**Data extract:**
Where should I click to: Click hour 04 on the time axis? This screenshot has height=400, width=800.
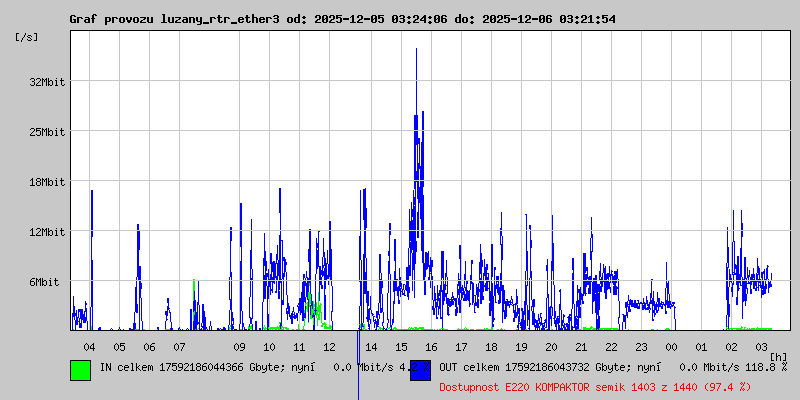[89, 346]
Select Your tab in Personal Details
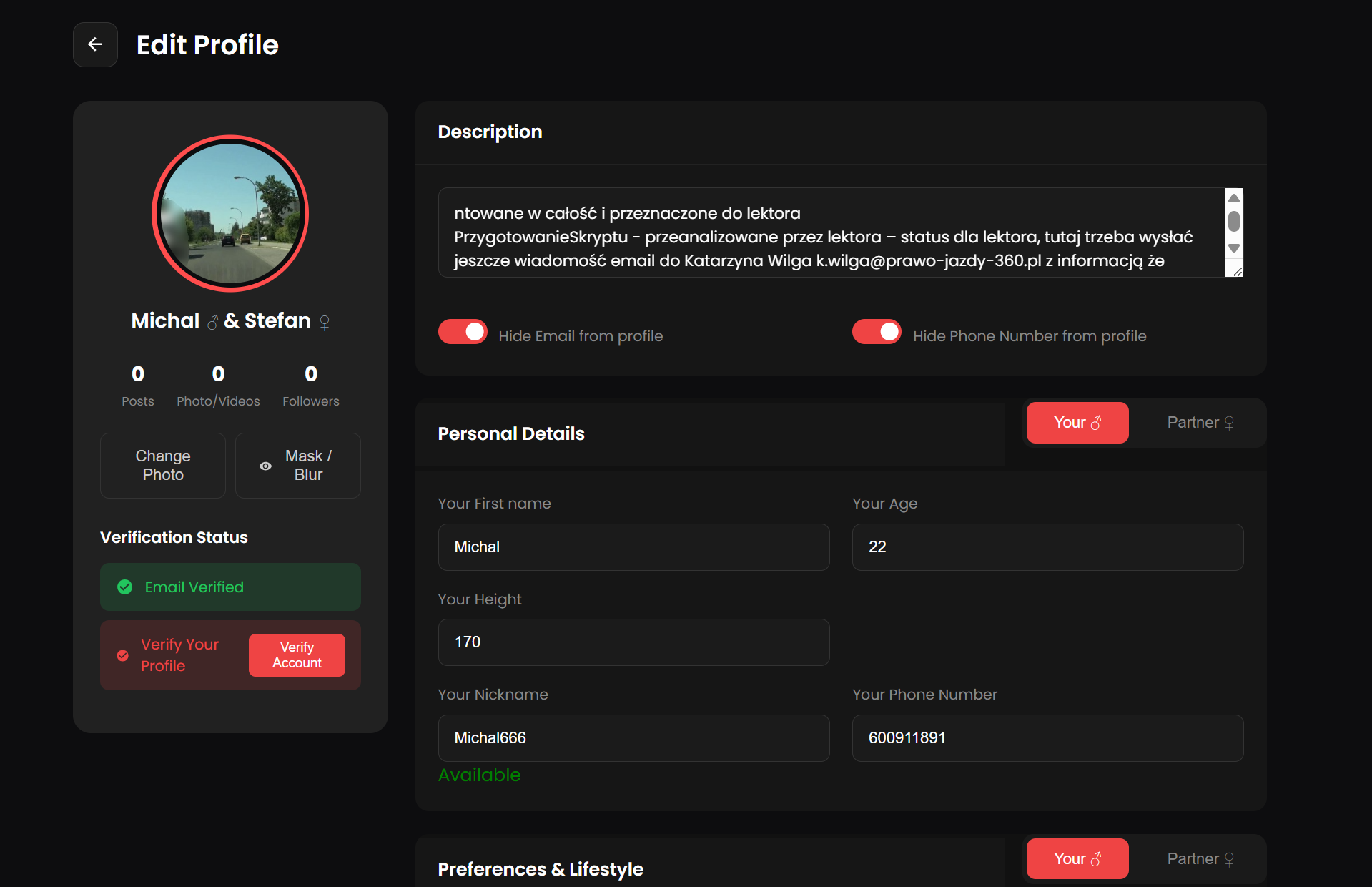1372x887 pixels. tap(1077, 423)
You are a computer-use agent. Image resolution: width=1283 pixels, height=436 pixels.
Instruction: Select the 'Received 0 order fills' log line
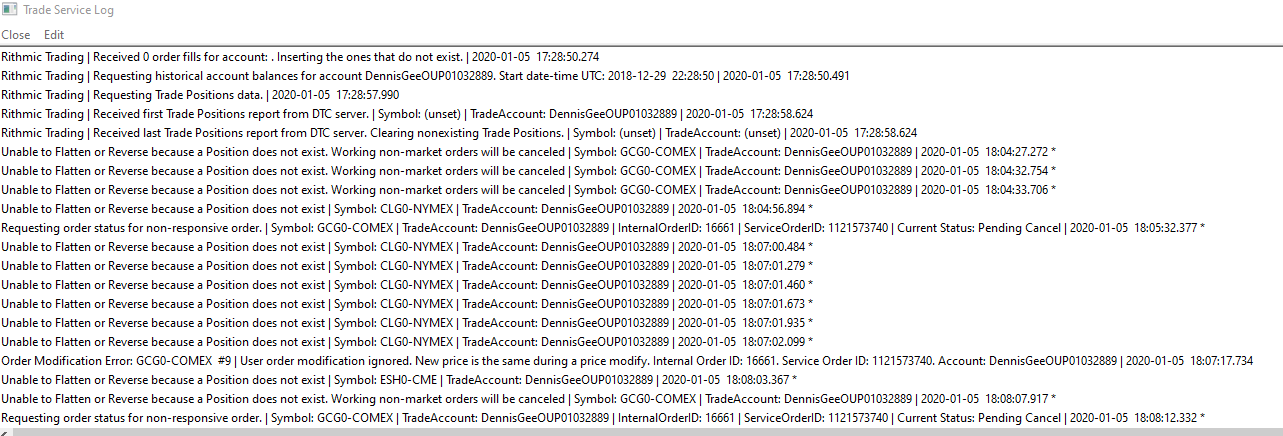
---
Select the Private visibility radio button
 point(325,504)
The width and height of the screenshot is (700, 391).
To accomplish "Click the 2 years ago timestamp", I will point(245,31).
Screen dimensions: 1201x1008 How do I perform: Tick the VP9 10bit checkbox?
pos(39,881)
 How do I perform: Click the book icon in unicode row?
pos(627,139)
...
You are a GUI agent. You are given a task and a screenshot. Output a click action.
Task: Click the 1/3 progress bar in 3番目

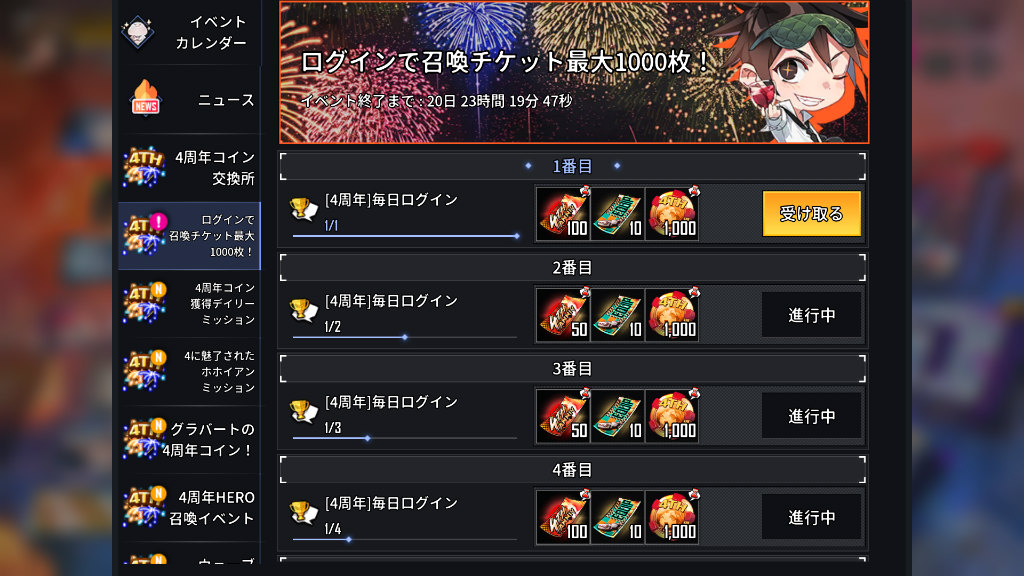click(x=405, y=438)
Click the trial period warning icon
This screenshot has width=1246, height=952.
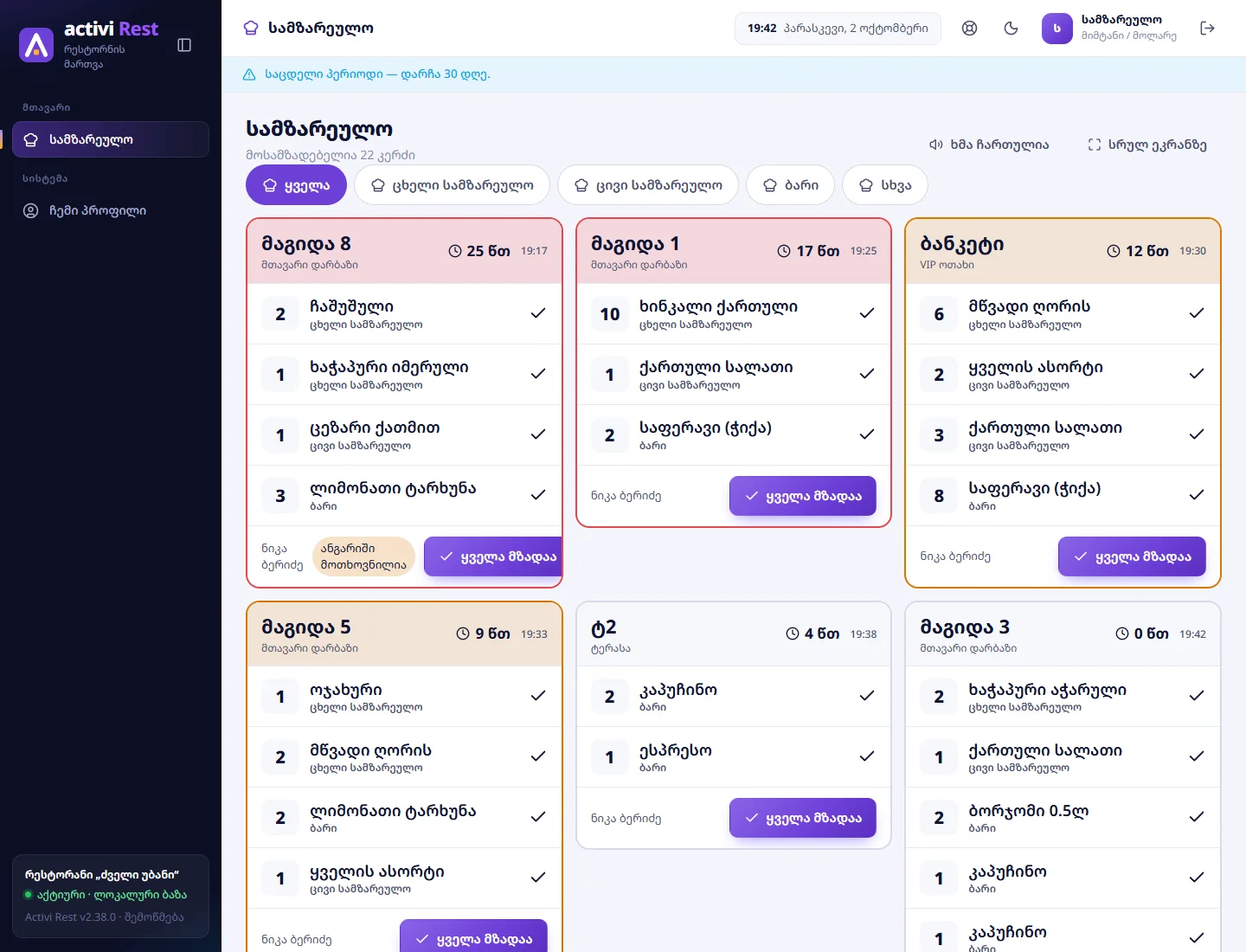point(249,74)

**What is required:** Out of the records above, return only the lines from the one with "Where should I" through the one with "Instruction: Select the", exactly, and none of the pictures.

**Task result:**
Where should I click to: Click hour 04 on the time axis? This screenshot has height=400, width=800.
[89, 346]
Select Your tab in Personal Details
1372x887 pixels. tap(1077, 423)
You are a computer-use agent. Image resolution: width=1283 pixels, height=436 pixels.
Instruction: Select the 'Received 0 order fills' log line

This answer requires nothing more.